REQUIREMENT:
Put the lines below into a numbered list, leaving out any blank lines.

★ ★ ★ ★ ★ ★ ★

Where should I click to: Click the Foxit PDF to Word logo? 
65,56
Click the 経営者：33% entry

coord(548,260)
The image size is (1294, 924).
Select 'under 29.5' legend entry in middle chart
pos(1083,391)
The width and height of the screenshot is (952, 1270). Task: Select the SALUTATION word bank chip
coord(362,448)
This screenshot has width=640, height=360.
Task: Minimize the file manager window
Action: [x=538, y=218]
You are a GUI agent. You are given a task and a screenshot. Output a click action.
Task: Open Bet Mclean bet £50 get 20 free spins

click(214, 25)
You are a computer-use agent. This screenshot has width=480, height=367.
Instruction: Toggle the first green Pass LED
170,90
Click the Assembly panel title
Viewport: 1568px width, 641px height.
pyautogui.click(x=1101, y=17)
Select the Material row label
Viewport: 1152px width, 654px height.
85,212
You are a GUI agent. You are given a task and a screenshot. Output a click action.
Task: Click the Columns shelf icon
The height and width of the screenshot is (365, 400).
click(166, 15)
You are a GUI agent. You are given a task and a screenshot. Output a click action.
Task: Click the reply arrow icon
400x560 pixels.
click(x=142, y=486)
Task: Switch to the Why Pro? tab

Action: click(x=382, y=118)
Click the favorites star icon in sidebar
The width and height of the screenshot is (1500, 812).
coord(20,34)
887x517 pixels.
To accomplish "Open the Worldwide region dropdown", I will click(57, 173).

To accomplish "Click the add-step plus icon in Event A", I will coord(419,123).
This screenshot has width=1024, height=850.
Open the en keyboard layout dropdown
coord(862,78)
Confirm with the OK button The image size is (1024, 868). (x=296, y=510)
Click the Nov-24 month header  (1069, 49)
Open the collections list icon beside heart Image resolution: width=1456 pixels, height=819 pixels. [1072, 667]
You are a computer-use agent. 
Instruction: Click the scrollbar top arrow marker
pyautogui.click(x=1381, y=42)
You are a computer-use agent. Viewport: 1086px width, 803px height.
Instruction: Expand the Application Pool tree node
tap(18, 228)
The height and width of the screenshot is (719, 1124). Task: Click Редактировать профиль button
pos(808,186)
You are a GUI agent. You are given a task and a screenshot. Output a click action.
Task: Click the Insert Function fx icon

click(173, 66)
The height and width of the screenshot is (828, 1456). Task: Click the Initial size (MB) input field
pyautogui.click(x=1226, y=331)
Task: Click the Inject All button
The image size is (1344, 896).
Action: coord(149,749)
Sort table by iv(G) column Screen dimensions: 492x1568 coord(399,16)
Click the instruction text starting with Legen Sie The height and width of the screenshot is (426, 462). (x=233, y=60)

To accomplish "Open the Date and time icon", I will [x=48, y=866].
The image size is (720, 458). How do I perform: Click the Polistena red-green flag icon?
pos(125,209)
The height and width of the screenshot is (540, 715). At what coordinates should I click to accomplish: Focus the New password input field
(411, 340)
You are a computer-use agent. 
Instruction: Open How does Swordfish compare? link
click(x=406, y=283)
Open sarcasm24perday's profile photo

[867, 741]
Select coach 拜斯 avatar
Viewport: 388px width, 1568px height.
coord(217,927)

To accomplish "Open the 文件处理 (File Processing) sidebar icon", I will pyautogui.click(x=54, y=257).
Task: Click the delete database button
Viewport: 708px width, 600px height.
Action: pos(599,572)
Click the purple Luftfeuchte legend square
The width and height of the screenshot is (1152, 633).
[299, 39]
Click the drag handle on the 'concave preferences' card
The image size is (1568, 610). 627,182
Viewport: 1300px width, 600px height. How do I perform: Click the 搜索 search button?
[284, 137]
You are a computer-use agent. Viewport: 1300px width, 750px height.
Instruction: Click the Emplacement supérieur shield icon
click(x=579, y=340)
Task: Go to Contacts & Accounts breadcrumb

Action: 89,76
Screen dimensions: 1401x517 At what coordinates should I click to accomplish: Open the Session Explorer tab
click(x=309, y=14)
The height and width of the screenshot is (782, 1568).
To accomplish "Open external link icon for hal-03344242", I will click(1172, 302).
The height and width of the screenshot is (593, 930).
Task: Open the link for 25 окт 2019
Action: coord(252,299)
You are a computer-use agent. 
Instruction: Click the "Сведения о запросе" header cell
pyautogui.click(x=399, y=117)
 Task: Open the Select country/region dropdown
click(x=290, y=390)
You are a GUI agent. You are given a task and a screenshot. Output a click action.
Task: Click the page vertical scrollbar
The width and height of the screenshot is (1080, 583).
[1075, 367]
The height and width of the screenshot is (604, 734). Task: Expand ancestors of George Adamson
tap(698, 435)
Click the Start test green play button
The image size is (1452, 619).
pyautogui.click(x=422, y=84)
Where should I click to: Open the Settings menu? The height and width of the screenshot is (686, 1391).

★ ★ ★ ★ ★ ★ ★

RESPONSE:
1. Where should I click to: Click the Foxit PDF to Word logo? 
2. 65,56
3. Click the 経営者：33% entry
4. coord(548,260)
5. The image size is (1294, 924).
6. Select 'under 29.5' legend entry in middle chart
7. pos(1083,391)
8. The width and height of the screenshot is (952, 1270). Task: Select the SALUTATION word bank chip
9. coord(362,448)
10. This screenshot has width=640, height=360.
11. Task: Minimize the file manager window
12. Action: [x=538, y=218]
13. You are a GUI agent. You are given a task and a screenshot. Output a click action.
14. Task: Open Bet Mclean bet £50 get 20 free spins
15. click(214, 25)
16. You are a computer-use agent. This screenshot has width=480, height=367.
17. Instruction: Toggle the first green Pass LED
18. 170,90
19. Click the Assembly panel title
20. Viewport: 1568px width, 641px height.
21. pyautogui.click(x=1101, y=17)
22. Select the Material row label
23. Viewport: 1152px width, 654px height.
24. 85,212
25. You are a GUI agent. You are given a task and a screenshot. Output a click action.
26. Task: Click the Columns shelf icon
27. The height and width of the screenshot is (365, 400).
28. click(166, 15)
29. You are a GUI agent. You are given a task and a screenshot. Output a click action.
30. Task: Click the reply arrow icon
31. 400x560 pixels.
32. click(x=142, y=486)
33. Task: Switch to the Why Pro? tab
34. Action: click(x=382, y=118)
35. Click the favorites star icon in sidebar
36. The width and height of the screenshot is (1500, 812).
37. coord(20,34)
38. 887x517 pixels.
39. To accomplish "Open the Worldwide region dropdown", I will click(57, 173).
40. To accomplish "Click the add-step plus icon in Event A", I will coord(419,123).
41. This screenshot has width=1024, height=850.
42. Open the en keyboard layout dropdown
43. coord(862,78)
44. Confirm with the OK button The image size is (1024, 868). (x=296, y=510)
45. Click the Nov-24 month header  (1069, 49)
46. Open the collections list icon beside heart Image resolution: width=1456 pixels, height=819 pixels. [1072, 667]
47. You are a computer-use agent. 
48. Instruction: Click the scrollbar top arrow marker
49. pyautogui.click(x=1381, y=42)
50. You are a computer-use agent. Viewport: 1086px width, 803px height.
51. Instruction: Expand the Application Pool tree node
52. tap(18, 228)
53. The height and width of the screenshot is (719, 1124). Task: Click Редактировать профиль button
54. pos(808,186)
55. You are a GUI agent. You are given a task and a screenshot. Output a click action.
56. Task: Click the Insert Function fx icon
57. click(173, 66)
58. The height and width of the screenshot is (828, 1456). Task: Click the Initial size (MB) input field
59. pyautogui.click(x=1226, y=331)
60. Task: Click the Inject All button
61. The image size is (1344, 896).
62. Action: coord(149,749)
63. Sort table by iv(G) column Screen dimensions: 492x1568 coord(399,16)
64. Click the instruction text starting with Legen Sie The height and width of the screenshot is (426, 462). (x=233, y=60)
65. To accomplish "Open the Date and time icon", I will [x=48, y=866].
66. The image size is (720, 458). How do I perform: Click the Polistena red-green flag icon?
67. pos(125,209)
68. The height and width of the screenshot is (540, 715). At what coordinates should I click to accomplish: Focus the New password input field
69. (411, 340)
70. You are a computer-use agent. 
71. Instruction: Open How does Swordfish compare? link
72. click(x=406, y=283)
73. Open sarcasm24perday's profile photo
74. [867, 741]
75. Select coach 拜斯 avatar
76. Viewport: 388px width, 1568px height.
77. coord(217,927)
78. To accomplish "Open the 文件处理 (File Processing) sidebar icon", I will pyautogui.click(x=54, y=257).
79. Task: Click the delete database button
80. Viewport: 708px width, 600px height.
81. Action: pos(599,572)
82. Click the purple Luftfeuchte legend square
83. The width and height of the screenshot is (1152, 633).
84. [299, 39]
85. Click the drag handle on the 'concave preferences' card
86. The image size is (1568, 610). 627,182
87. Viewport: 1300px width, 600px height. How do I perform: Click the 搜索 search button?
88. [284, 137]
89. You are a computer-use agent. Viewport: 1300px width, 750px height.
90. Instruction: Click the Emplacement supérieur shield icon
91. click(x=579, y=340)
92. Task: Go to Contacts & Accounts breadcrumb
93. Action: 89,76
94. Screen dimensions: 1401x517 At what coordinates should I click to accomplish: Open the Session Explorer tab
95. click(x=309, y=14)
96. The height and width of the screenshot is (782, 1568).
97. To accomplish "Open external link icon for hal-03344242", I will click(1172, 302).
98. The height and width of the screenshot is (593, 930).
99. Task: Open the link for 25 окт 2019
100. Action: coord(252,299)
101. You are a computer-use agent. 
102. Instruction: Click the "Сведения о запросе" header cell
103. pyautogui.click(x=399, y=117)
104.  Task: Open the Select country/region dropdown
105. click(x=290, y=390)
106. You are a GUI agent. You are given a task and a screenshot. Output a click action.
107. Task: Click the page vertical scrollbar
108. The width and height of the screenshot is (1080, 583).
109. [1075, 367]
110. The height and width of the screenshot is (604, 734). Task: Expand ancestors of George Adamson
111. tap(698, 435)
112. Click the Start test green play button
113. The image size is (1452, 619).
114. pyautogui.click(x=422, y=84)
115. Where should I click to: Open the Settings menu? The height and width of the screenshot is (686, 1391).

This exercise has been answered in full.